Cenovus Energy Inc. (CVE-TSX)
Cenovus is a high quality producer with top-tier in-situ assets (Foster Creek, Cristina Lake, Pelican Lake) and has best-in-class netbacks. Bitumen production is forecast to grow from 103,000 b/d in 2013 to 400,000 b/d by 2020. CVE has a natural gas production hedge and its 50-per-cent interest in refinery joint ventures allows participation in refinery spreads. CVE has increased its dividend by approximately 10 per cent per annum over the last three years and currently yields 3.4 per cent.
Fortis Inc. (FTS-TSX)
Fortis is experiencing two years of transition in earnings in 2013 – a negative cost of a capital decision in B.C. hurt earnings, while in 2014 the pre-funding of the UNS acquisition in Arizona has diluted earnings growth. The combination of the UNS deal closing later this year, continued rate base growth in western Canada and the Waneta Dam expansion coming on stream in 2015 should result in double digit earnings growth next year. Over the past 5 years FTS has increased its dividend 4.6 per cent per annum and currently yields 4.0 per cent.
Rogers Communications Inc. (RCI.B-TSX)
The new chief executive officer at Rogers is expected to present his operational strategy this month. The company has been challenged by competitive pricing pressures and the expanding IPTV footprint which have resulted in slowing revenues and higher costs. However, over the medium term RCI’s industry-leading cable and wireless infrastructure, best-in-class media/sports assets and lower legacy costs/pension obligations should result in continued strong free cash flow generation. Over the past five years dividend growth has been 11 per cent per annum and the current yield is 4.2 per cent.

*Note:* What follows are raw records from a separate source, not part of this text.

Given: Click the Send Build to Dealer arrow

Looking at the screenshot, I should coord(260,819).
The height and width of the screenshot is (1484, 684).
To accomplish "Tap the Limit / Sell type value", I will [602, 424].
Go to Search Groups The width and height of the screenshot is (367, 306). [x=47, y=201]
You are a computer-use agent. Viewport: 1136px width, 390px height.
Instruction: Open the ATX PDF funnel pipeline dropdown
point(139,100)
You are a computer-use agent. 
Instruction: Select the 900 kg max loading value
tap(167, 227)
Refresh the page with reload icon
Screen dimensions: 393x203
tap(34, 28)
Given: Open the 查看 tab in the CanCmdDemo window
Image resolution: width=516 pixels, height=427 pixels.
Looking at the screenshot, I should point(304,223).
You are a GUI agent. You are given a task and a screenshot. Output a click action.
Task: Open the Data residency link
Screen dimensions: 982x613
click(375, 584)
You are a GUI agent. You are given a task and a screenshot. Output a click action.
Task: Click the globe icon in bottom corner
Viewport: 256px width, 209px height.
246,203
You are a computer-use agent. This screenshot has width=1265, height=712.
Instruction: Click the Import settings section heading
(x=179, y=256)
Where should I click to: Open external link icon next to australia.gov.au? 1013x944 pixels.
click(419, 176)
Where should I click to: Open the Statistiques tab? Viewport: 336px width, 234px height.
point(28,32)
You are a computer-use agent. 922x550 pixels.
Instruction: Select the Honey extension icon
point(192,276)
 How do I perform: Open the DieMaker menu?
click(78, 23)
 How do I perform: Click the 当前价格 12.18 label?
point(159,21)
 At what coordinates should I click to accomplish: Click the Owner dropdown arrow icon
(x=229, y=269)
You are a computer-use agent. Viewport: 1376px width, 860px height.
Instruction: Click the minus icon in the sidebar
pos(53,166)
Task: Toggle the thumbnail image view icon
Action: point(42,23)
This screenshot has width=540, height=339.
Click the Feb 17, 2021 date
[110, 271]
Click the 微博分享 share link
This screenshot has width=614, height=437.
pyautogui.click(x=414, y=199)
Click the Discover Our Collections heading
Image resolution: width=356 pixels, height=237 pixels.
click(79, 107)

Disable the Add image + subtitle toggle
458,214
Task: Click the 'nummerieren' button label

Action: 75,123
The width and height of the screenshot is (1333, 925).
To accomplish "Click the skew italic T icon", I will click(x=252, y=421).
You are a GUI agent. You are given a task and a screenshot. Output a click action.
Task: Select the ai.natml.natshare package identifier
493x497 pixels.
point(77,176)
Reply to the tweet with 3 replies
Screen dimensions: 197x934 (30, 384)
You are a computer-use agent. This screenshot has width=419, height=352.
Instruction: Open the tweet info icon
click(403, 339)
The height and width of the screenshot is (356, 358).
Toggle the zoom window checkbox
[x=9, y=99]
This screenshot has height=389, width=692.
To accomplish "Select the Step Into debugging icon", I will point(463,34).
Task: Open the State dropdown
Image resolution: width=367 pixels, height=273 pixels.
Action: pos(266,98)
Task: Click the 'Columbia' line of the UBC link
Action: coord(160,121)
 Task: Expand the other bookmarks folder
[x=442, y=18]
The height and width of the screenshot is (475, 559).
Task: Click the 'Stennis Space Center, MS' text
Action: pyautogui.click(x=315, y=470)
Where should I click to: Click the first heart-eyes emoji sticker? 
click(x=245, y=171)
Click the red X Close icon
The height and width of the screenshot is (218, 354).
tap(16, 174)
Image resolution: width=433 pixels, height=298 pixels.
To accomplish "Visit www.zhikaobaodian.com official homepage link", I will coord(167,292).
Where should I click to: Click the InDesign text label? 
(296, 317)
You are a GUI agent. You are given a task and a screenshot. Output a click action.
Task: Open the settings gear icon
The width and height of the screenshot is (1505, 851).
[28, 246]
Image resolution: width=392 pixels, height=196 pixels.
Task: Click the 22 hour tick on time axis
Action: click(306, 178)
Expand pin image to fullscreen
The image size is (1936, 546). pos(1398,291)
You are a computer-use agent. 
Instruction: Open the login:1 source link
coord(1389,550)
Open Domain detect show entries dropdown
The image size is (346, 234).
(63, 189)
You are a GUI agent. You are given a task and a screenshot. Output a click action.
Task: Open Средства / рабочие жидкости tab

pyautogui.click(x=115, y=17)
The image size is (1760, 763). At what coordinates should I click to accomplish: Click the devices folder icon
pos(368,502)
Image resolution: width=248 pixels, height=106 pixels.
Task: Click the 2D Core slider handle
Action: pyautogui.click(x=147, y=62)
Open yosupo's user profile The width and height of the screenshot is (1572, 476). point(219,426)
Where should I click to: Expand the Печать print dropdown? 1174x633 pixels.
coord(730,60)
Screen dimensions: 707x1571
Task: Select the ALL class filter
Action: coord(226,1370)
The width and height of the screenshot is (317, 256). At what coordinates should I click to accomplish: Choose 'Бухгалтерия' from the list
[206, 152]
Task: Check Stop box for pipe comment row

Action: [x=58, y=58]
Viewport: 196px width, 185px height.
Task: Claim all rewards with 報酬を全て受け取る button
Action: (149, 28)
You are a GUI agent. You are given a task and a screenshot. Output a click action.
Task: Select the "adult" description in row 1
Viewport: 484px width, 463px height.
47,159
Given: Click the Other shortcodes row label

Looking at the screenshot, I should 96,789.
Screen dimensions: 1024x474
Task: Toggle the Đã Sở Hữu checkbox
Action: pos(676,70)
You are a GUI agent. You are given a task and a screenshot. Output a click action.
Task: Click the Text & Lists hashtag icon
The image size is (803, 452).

Past Picks: January 14, 2013
Bank of Nova Scotia (BNS-TSX)
Then: $57.64; Now: $66.56 +15.48%; Total return: +21.48%
Encana Corp. (ECA-TSX)
Then: $19.05; Now: $25.69 +34.86%; Total return: +40.44%
BCE Inc. (BCE-TSX)
Then: $42.11; Now: $48.96 +16.27%; Total return: +24.02%
Total return average: +28.65%
"Now" figures are intraday from the date of the analyst’s appearance on BNN Market Call.
The S&P/TSX composite at 14,600 is up 8.5 per cent year to date, including income. Our forecast for the year was for returns in a range of 8 to 10 per cent reflecting earnings growth of about 12 per cent. With the market trading at the high end of our trading range forecast we believe that a consolidation over the summer is likely and we would view that positively. The U.S. market has underperformed Canada which is understandable after the previous two year outperformance. We are at our maximum allowable weight in banks and energy. Looking forward into 2015 we believe that materials stocks should perform well due to improving global growth. Generally materials companies are running at cost of production, concentrating on cost control and provide attractive current dividend yields.